Philosophy to Astronomy: data center

Showing posts with label data center. Show all posts

Tuesday, July 3, 2007

DATA CENTERS, PART 2

The general attributes of each Data Center Tier are presented below.

This Part-2. Click here to read Part-1. Click here to read Part-3. A new tab or window will open for each post.

Data Centers are classified into four tiers. Tier-1 refers to a basic facility and Tier-4, to the most reliable and sophisticated type. This post goes into further detail about each tier.

Tier-4

takes 15 to 20 months to plan and implement
is the most expensive type and most costly to operate
is housed in a stand-alone building
is staffed "24 x 7 x forever"
intentionally uses only 90% or less of its total load capacity.
has at least two active distribution paths for connectivity, power, and cooling
All paths are physically separated and always active. The failure of any single active path will not impact uptime.
All components are physically separated. The failure of any single subsystem will not impact uptime. All IT equipment is dual-powered and installed so as to be compatible with the site's topology. Any non-compliant end-user equipment is equipped with point-of-use switches.
Preventive maintenance can be safely done without disrupting operations. Maintenance on any and every system or component can be performed using backup components and distribution paths. The failure of key nexus points will not impact uptime.
A Tier-4 site has a fault-tolerant infrastructure. The site location is not susceptible to any single major disruption. This extends the capability of the lower tier through the addition of measures that will prevent disruption even when crucial components unexpectedly fail. Tier-3 only allows the preventive maintenance of crucial components and has no safety provision for the unexpected failure of crucial components.
All IT equipment is dual-powered and installed so as to be compatible with the site's topology. Any non-compliant end-user equipment is equipped with point-of-use switches. Dual-power technology requires two completely independent systems that feed power via two paths. Research has determined that 98% of all failures occur between the UPS and the computer load.

Tier-3

is housed in a stand-alone building
takes 15 to 20 months to plan and implement
is typically staffed for two shifts or more intentionally
uses only 90% or less of its total load capacity
has at least two paths for connectivity, power, and cooling distribution.
All paths are physically separated. However, only one path is active at any time. The unexpected failure of an active path will impact uptime.
All components are physically separated. The failure of any single subsystem will not impact uptime. All IT equipment is dual-powered and installed so as to be compatible with the site's topology. Any non-compliant end-user equipment is equipped with point-of-use switches.
Preventive maintenance can be safely done without disrupting operations. Maintenance on any and every subsystem or component can be performed using backup components and distribution paths.
This has a concurrently maintainable infrastructure. The site location is not susceptible to unexpected minor disruptions. This extends the capability of the lower tier through the creation of a second distribution path for connectivity, power, and cooling.

Tier-2

may be housed in a wing or floor of an existing building
takes three to six months to plan and implement
is typically staffed for one shift
has only one path for power and cooling; may have a second path for connectivity
has a backup set of only critical power and cooling components, e.g., extra UPS batteries, cooling units, chillers, pumps, and engine generators
The unexpected failure of any component or path will impact uptime.
Operational errors will likely cause a disruption.
The site location is susceptible to all kinds of disruptions. The infrastructure must be shut down to safely perform preventive maintenance.

Tier-1

may be housed in a room or wing of an existing building
typically takes less than three months to plan and implement
is not staffed
has only one path for connectivity, power, and cooling
The unexpected failure of any component or path will impact uptime.
Operational errors will cause a disruption.
The site location is susceptible to all kinds of disruptions. The facility must be shut down to safely perform preventive maintenance.

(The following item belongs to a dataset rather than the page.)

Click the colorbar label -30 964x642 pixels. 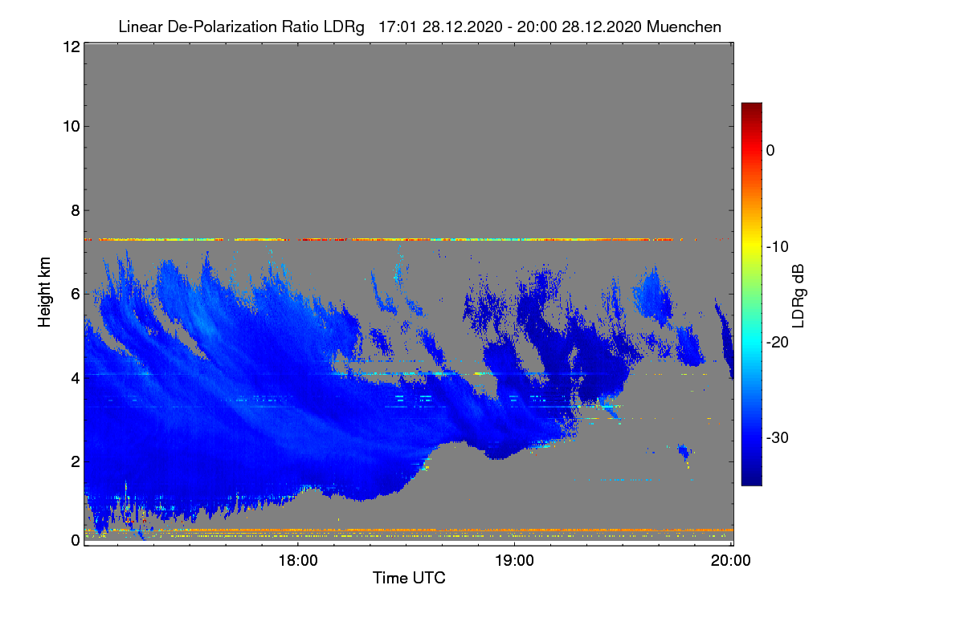pos(777,438)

Despite its basic infrastructure, a Tier-1 center still provides a better IT environment because:

It offers dedicated space.
Its online UPS system does a better job than a standby UPS at filtering power spikes, compensating for sags, and covering momentary outages.
It has nonstop, dedicated cooling equipment.
It has an engine generator to withstand extended power outages.

Sphere: Related Content

Sunday, July 1, 2007

IT ASSET AUDITING

Low-risk. High-reward.

You’re an organization that’s lost count of your desktops, servers, and other IT equipment. Sounds familiar? Most organizations are in that situation.

This is a low-risk, high-reward activity. Be legally compliant. Most software publishers do not litigate. Instead, many use the results of auditing reviews as a basis for “true-up” deals. “True-up” refers to the process of buying more licenses.

Two examples illustrate:

You have 150 licenses of software X. The audit reveals that 180 licenses were deployed and that all 180 are being used simultaneously. You will be required to pay for 180 licenses. This is “true-up.”
You purchased 300 licenses of software Y. You installed it on 300 desktops. The audit reveals that only 250 instances of software Y are being used. Come renewal time, you pay for only 250 licenses. Let’s refer to this as “true-down.”

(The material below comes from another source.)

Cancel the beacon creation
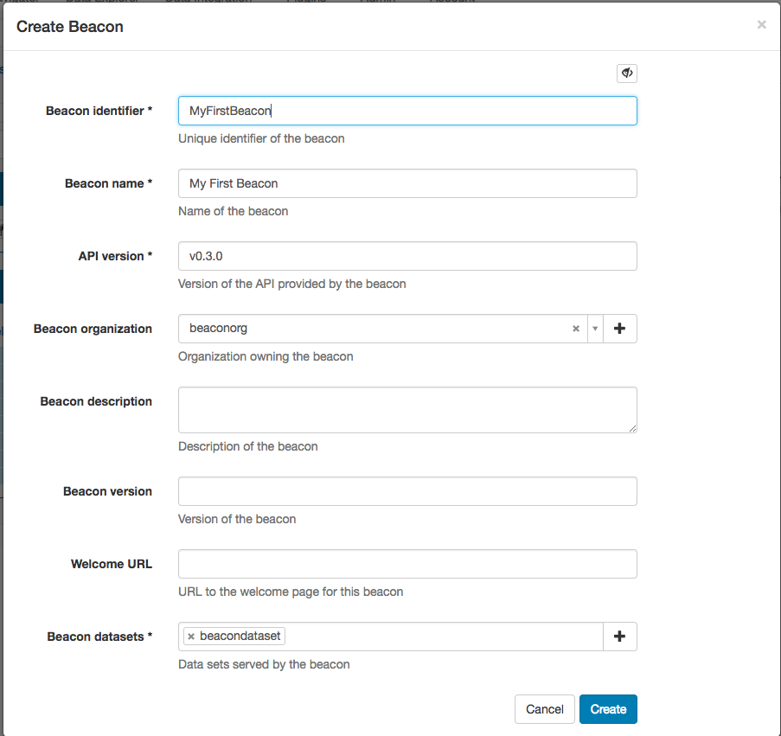Viewport: 781px width, 736px height. (544, 708)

The auditing process can collect more useful information. And you should take advantage of that. Since you’re checking every desktop and server (and other IT equipment, but we won’t include that here) anyway, you might as well gather the additional information.

Learn the configuration of each machine.

Desktop 56 runs the G/L of the accounting module of SAP Business All-in-One on Windows 2000.

Identify the user of each machine and confirm the appropriateness of that role to the machine.

Desktop 56 is assigned to Tom, a cost accountant.

Determine whether the correct software is installed on a particular machine.

You discover the accounting module would run faster if more RAM was added to Desktop 56.

While it is true that many users use unlicensed software, a good number of them do so unwittingly. How does this come about?

Confusion that arise from vague, complex, and ever-changing licensing rules.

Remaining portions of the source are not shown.